Overview
The carriers in the Canadian wireless telecommunications industry provide telecommunication services via transmission facilities they control to mobile users. Revenue in this industry is generated via data services, equipment sales and voice telephony services. The industry has greatly expanded over the past five years with the increased adoption of mobile devices and tablets. The Canadian telecommunication market is an oligopoly with the top three players Rogers, Telus and Bell Canada controlling 96.6% of the market. With the deep penetration of mobile devices as well as the wide adoption of 4G network, revenue is expected to grow 1.7% annually over the next five years to 2020.
Key External Drivers
Adults 20-64 years old have wider smart phone usage adoption using a high profit margin data usage heavy plan. The number of adults 20-64 years old is expected to increase.
Corporate profit is expected to decrease in 2015 and going forward due to the stagnant economy and dropping crude oil prices which will inhibit large scale spending to invest in technology and to build infrastructure.
Mobile phone subscription number directly correlates with industry revenue. As the number of subscribers increase, industry revenue will increase which is what happened in 2015.
Per capita disposable income is how much income Canadian can spend on wants after needs are paid for. If per capita disposable income increases, Canadians have more money to spend and vice versa. Disposable income is expected to increase in 2015.
2015 Product segmentation
Basic voice services make up the majority of industry revenue at 43.7% and this percentage is expected to decline as voice traffic is transmitted as data via the 4G network.
Data make up 37.4% of industry revenue and has grown significantly over the past five years and will continue to do so going forward to the year 2020. Smart phone users have twice the monthly billing amount compared to voice only users. Increased smart phone and tablet penetration has increased data usage which earned industry participants increased revenue.

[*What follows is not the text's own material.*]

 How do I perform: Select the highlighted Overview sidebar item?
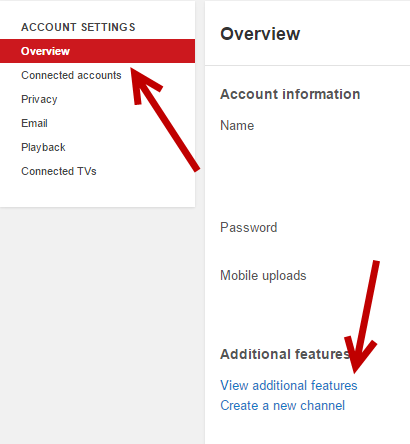97,51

Terminal equipment makes up 7.4% of industry revenue. The transition of cell phones to smart phones which act as personal mini computers has greatly increased the price that consumers pay with the newest basic version of the iPhone costing upwards of $600+ each. However, telecommunications companies have subsidized this cost with two year fixed plans which meant that revenue earned from equipment have remained relatively stable.
2015 Market segmentation
Postpaid services provide a steady revenue stream and consists of 81.9% of revenue as subscribers pay monthly and are locked into contracts as long as two years. Users are consumers and businesses who typically use data heavily.
Prepaid services target price sensitive demographic who have large fluctuations in cell phone usage including a younger demographic with limited funds such as the Fido brand under Bell or the Koodo brand under Target.
Wholesale services are sold to virtual operators who piggyback on the network built by the major players.
Industry structure
Profit: Telecommunications is a very capital intensive industry which requires very high upfront fixed cost to build the wireless network infrastructure and the marginal variable cost of each additional customer is only the cost of marketing and customer service with a large portion being profit. As the customer base increases, fixed cost is distributed to a larger customer base which lowers the fixed cost allocated to each customer. Subsidies provided to customers for expensive mobile phones that sign up for two year plans has put pressure on profit margins in the short term. Profit in 2015 is expected to be 27.4% of revenue.
Wages have decreased to 7.9% of revenue as a shift from high salary technical workers to lower paid customer service and sales representatives to grow and to provide service for the customer base.
Purchases is the largest expense and make up 40.0% of revenue as billions are spent to provide smart phone subsidies to lock in customers to long term phone contracts and to purchase wireless spectrum in government auctions.
Depreciation accounts for 13.0% of revenue due to the high cost of building wireless network infrastructure, medium useful life, and advances in technology which results in lower reselling value.